ファナックの“緑の安全ロボット”が小型製品を拡充、部品組み立てで“協働”:JIMTOF2016
ファナックは「JIMTOF2016」において、安全柵なしで人と同じ空間で作業できる安全機能を採用した「緑のロボット」の新製品3機種を披露した。小型モデルを拡充することで、人とロボットが協力して小型部品を組み立てるなど、製造工程のロボットの活用範囲を広げていく。
ファナックは「第28回日本国際工作機械見本市(JIMTOF2016)」(2016年11月17〜22日、東京ビッグサイト)において、安全柵なしで人と同じ空間で作業できる安全機能を採用した「緑のロボット」の新製品3機種を披露した。小型モデルを拡充することで、人とロボットが協力して小型部品を組み立てるなど、製造工程のロボットの活用範囲を広げていく。
「黄色」ではなく「緑」
人と協調して働く「協働ロボット」は、国内の規制緩和などもあり、導入拡大が進んでいる。従来の国内の規制では、80W以上のロボットについては、柵で囲い人間の作業スペースから隔離しなければならなかった。しかし、2013年12月の規制緩和により、「ロボットメーカー、ユーザーが国際標準化機構(ISO)の定める産業用ロボットの規格に準じた措置を講じる」などの条件を満たせば、80W以上の産業用ロボットでも人と同じ作業スペースで、働くことが可能となった。これにより、より省スペースでフレキシブルな生産ラインを実現できるようになった。
ファナックでは、これらの背景から2015年に初の協働ロボット「CR-35iA」を発売。従来ファナック製品は黄色を基調としていたが、安全を強調するために緑色を採用したことでも大きく注目を集めた。発売後は、協働を実現する安全性能や35kgの可搬性能などが評価を受け、順調に導入が進んでいるという。
今回は、「CR-35iA」に加え、新たに小型モデルのラインアップを拡充。4kg可搬の「CR-4iA」と7kg可搬の「CR-7iA」と「CR-7iA/L」を新たに販売することを発表し、JIMTOF2016に出展した。
「CR-35iA」と同様、ファナック独自の安全機能により、人に触れるとロボットは安全に停止する。また、第三者安全認証機関から、国際規格ISO10218-1適合の安全認証を取得している。

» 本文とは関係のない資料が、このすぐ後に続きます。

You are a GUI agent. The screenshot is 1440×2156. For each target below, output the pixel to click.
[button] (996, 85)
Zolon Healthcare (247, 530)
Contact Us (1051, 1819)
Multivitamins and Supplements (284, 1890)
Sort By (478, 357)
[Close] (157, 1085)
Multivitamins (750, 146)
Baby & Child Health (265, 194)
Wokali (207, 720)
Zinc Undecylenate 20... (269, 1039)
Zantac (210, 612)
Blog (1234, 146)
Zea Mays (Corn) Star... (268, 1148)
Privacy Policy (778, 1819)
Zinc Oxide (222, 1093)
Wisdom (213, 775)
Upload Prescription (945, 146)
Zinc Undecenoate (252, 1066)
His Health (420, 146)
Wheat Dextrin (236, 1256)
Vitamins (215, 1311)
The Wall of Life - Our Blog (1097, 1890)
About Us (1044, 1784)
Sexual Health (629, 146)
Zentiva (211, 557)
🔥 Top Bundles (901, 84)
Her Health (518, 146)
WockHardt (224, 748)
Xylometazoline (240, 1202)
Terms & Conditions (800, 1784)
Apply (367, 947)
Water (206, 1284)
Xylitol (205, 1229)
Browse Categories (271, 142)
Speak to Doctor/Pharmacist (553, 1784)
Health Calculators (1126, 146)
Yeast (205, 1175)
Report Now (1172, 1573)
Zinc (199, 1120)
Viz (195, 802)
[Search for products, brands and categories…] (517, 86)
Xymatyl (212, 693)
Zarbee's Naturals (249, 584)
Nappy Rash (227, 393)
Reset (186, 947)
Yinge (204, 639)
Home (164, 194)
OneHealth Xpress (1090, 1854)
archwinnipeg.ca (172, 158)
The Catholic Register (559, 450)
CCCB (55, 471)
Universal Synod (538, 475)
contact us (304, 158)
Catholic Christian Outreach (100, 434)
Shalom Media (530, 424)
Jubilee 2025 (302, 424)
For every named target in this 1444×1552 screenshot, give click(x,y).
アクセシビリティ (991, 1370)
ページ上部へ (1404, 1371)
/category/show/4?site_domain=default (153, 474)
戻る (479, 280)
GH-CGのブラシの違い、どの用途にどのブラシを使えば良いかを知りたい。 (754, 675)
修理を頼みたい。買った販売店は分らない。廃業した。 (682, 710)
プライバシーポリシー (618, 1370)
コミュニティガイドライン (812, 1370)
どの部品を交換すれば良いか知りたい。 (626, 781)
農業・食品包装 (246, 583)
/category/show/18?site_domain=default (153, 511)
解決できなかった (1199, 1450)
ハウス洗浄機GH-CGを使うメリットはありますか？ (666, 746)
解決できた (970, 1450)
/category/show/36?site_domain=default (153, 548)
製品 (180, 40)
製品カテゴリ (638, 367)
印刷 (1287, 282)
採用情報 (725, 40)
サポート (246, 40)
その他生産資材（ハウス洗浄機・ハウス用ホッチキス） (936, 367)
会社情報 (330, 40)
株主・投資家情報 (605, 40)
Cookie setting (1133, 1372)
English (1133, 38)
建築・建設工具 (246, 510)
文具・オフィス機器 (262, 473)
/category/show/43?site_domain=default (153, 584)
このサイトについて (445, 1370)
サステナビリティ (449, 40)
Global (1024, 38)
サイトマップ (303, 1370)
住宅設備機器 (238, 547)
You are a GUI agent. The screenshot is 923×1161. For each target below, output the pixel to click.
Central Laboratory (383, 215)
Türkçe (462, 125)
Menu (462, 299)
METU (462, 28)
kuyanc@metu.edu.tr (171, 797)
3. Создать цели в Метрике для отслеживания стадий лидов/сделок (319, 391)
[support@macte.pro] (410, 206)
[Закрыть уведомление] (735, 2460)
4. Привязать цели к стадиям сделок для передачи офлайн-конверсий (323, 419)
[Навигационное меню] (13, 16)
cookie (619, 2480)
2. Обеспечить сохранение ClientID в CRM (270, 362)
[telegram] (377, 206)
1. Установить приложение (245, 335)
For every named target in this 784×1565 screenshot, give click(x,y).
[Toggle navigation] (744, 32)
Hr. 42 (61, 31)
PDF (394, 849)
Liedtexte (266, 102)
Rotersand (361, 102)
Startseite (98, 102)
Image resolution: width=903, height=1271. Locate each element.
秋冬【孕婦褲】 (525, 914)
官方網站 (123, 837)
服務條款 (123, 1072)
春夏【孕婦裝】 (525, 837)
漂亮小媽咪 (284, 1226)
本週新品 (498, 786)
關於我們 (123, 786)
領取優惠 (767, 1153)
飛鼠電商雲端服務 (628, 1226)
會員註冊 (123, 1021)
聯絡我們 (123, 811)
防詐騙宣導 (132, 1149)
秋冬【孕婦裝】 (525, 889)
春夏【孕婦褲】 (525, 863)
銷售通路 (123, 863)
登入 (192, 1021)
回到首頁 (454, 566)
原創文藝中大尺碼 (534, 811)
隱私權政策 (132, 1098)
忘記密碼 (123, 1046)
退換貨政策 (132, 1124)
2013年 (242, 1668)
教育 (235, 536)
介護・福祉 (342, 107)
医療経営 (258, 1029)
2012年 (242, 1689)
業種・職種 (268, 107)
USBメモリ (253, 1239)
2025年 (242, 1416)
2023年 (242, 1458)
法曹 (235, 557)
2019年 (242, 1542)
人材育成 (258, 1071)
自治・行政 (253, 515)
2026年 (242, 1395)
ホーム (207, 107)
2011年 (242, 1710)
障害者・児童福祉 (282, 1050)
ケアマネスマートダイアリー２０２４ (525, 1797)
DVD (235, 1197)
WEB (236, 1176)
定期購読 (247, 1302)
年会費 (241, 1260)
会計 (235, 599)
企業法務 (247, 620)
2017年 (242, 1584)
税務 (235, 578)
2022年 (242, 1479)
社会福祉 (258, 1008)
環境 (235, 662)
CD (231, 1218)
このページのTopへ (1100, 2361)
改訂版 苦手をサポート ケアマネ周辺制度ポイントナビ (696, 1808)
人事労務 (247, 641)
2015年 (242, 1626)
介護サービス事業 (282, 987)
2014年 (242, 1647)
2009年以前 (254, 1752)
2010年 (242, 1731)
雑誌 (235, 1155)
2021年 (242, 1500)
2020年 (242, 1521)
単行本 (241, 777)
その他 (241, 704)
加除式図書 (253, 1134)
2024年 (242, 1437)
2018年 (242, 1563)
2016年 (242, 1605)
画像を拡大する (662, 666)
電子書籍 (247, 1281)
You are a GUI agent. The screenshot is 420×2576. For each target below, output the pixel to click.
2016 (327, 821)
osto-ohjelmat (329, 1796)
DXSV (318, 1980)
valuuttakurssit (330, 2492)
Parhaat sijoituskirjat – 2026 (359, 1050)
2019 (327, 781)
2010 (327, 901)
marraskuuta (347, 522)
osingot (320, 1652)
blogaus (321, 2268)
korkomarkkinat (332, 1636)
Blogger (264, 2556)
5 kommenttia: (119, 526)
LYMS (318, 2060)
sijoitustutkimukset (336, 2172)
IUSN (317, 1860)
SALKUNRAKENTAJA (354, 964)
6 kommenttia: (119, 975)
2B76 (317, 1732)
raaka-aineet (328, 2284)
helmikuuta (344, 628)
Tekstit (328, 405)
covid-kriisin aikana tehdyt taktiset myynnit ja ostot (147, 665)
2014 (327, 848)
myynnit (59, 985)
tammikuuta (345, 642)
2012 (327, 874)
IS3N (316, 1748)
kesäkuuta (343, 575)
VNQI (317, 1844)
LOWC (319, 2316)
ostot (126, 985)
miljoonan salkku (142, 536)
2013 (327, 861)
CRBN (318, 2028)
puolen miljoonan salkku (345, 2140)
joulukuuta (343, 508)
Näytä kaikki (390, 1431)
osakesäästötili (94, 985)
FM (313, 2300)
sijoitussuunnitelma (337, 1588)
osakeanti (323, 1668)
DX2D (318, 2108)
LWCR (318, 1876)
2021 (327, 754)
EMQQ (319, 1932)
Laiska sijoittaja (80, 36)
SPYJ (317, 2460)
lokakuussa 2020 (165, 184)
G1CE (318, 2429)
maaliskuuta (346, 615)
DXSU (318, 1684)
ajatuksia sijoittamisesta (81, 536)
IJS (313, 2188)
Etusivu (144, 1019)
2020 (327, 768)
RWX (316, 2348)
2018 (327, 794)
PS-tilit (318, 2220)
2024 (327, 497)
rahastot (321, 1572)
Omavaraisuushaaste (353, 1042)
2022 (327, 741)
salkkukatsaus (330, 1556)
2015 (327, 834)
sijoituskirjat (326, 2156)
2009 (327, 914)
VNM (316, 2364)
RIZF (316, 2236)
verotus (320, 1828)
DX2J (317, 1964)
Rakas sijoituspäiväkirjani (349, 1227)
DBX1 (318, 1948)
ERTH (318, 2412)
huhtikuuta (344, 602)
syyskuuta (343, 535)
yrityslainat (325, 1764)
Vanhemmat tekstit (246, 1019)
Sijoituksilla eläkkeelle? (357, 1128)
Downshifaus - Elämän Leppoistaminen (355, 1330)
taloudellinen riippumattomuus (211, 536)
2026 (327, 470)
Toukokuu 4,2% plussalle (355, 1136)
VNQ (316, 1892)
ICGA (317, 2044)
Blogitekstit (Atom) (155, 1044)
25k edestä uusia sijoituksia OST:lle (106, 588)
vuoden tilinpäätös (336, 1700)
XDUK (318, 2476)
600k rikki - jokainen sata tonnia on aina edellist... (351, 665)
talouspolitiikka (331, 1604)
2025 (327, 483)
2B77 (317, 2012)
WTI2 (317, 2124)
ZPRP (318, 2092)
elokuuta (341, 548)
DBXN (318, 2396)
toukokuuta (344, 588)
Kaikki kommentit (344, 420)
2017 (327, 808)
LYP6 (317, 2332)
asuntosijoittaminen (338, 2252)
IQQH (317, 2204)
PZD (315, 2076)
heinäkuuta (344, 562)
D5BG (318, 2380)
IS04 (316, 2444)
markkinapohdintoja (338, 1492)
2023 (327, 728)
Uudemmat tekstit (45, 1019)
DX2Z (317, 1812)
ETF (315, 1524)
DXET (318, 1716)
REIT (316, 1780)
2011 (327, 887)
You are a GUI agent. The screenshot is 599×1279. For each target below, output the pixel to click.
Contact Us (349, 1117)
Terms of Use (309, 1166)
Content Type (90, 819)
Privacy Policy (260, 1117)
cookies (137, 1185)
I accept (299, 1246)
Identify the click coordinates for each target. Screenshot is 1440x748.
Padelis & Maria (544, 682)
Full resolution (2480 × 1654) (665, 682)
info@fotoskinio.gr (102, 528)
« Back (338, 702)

安全機能により安全柵を必要としないため、人とロボットが一緒に作業することができ、作業者がいる製造工程にも小型サイズを生かして密集して配置させられることが特徴。天吊りや壁掛け設置にも対応しており、人の作業エリアを妨げることなく、より広い作業空間を確保することができる。ロボットの重量が軽いため、台車に載せて移設することなどもできる。用途としては、電子部品などの小物部品の搬送、組み立てなどを想定しており、従来は利用が難しかったこれらの作業補助などでのロボット活用が可能となる。